There is an incredible amount of potential stored within social networks and the Internet of Things.
On projects at Odopod, we've scored site contributors based on their social activities. We've provided tools for our clients to hold conversations in Twitter and bring those conversations into their sites. We've generated countless shares and likes. And we've only begun to scratch the surface.
With the continued growth of data available to us via APIs and increasingly sophisticated open source tools, we're looking forward to more and more opportunities to skim a little data and shape it into something both fun and useful.
I recently presented some related research during a brown bag lunch discussion. Here are some highlights.
Many of the examples I use are based on concepts presented in Mining the Social Web by Matthew A. Russell. The book is a great overview of contemporary open source tools, APIs and data-mining practices. The examples and techniques discussed make a broad range of data mining tasks approachable without a PHD.
Working with relationships
Network graphs are a very useful tool for making sense of relationships among a group things. These graphs provide a model for storing nodes and connections between them. For example, a group of Facebook users could represent the nodes in a graph and their friendships would be used to form connections (aka edges) between the nodes.

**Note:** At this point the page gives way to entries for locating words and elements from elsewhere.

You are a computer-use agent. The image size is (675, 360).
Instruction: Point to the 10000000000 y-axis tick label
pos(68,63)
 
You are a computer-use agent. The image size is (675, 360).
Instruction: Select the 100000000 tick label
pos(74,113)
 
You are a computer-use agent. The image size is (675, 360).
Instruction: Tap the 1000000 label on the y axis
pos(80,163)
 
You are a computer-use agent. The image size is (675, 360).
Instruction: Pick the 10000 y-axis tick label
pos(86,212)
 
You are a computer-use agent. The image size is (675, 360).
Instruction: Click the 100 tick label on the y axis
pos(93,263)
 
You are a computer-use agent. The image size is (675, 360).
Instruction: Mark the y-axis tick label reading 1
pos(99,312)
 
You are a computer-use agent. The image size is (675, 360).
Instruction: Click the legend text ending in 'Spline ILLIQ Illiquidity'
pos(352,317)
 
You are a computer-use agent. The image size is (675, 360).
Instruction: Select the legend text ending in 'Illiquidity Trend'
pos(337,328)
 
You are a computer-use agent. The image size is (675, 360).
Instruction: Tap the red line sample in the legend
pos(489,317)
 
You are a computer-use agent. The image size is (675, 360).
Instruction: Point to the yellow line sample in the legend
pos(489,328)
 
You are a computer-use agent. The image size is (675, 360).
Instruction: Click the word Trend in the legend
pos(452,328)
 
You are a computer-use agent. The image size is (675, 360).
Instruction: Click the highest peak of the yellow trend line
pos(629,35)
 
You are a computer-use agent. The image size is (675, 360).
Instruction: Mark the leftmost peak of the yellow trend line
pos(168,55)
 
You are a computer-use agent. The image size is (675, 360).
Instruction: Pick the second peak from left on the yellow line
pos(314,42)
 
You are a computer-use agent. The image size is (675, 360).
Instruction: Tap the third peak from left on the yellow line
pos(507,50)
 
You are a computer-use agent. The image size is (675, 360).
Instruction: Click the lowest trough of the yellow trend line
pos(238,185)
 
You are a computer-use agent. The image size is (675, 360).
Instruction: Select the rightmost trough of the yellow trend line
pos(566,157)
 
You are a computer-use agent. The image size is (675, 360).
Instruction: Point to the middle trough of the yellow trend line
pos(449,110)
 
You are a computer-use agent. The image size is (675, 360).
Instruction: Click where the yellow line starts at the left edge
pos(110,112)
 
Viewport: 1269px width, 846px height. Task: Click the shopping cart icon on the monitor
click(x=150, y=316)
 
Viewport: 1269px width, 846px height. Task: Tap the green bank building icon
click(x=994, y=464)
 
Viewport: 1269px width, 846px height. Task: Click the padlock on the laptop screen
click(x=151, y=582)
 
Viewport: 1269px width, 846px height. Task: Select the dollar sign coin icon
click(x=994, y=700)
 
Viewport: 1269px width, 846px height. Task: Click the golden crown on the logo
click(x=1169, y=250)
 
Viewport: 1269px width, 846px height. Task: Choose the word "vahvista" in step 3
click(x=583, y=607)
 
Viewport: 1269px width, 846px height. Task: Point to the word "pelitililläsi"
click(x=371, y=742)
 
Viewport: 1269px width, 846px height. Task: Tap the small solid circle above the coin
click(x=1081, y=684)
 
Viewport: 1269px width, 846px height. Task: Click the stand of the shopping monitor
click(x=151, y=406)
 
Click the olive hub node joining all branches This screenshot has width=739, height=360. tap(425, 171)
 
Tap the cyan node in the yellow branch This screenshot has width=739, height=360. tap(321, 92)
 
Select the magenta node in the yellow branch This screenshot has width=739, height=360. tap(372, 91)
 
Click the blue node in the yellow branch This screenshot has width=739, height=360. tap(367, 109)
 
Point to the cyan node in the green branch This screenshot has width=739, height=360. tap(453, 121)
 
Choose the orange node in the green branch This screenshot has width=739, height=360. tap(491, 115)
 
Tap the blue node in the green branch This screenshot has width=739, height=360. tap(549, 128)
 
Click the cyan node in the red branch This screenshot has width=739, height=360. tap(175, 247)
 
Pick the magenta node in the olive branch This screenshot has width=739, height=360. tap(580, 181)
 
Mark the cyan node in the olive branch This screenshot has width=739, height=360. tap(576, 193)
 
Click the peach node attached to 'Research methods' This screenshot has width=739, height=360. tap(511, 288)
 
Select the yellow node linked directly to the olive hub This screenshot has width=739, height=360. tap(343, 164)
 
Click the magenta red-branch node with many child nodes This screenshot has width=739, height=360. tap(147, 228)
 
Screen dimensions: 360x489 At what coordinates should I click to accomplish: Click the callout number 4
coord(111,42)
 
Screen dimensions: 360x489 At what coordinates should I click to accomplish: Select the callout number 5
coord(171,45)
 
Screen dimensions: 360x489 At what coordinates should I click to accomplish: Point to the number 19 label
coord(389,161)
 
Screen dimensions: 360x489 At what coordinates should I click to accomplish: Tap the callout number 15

Once a network graph is set up, several functions are available for analyzing the data. You can determine the density of a graph, which could tell you if your followers on Twitter form a tight-knit community or if they are strangers to one another. You can also quickly find the nodes that are highly connected to others in the community. It is possible locate sub networks (called cliques) within the main network. And, of course, you can play your own game of "six degrees of separation" by getting the shortest path between any two nodes in the graph.
While it is common to make network graphs based on friendships or other relationships in a social network, there are countless other ways to make use of these graphs. For example, you can learn about how your messages spread through Twitter by making nodes for retweeted messages and connecting each one to the tweet it was retweeted from.
Graphing Odopod's Twitter network
As I was looking at a network graph of some Odopod employees and their followers, I realized that the shared relationships within the graph could be used to find Twitter accounts for others who work here.
I originally built a graph using 20 fellow employees that I was already following on Twitter. By looking at the largest cliques (sub networks), the people appearing most often in those cliques and the most connected nodes in general, I found additional accounts for people who work at Odopod. By adding those and rebuilding the graph, I found even more. In the end, I extended the group of 20 accounts to 30.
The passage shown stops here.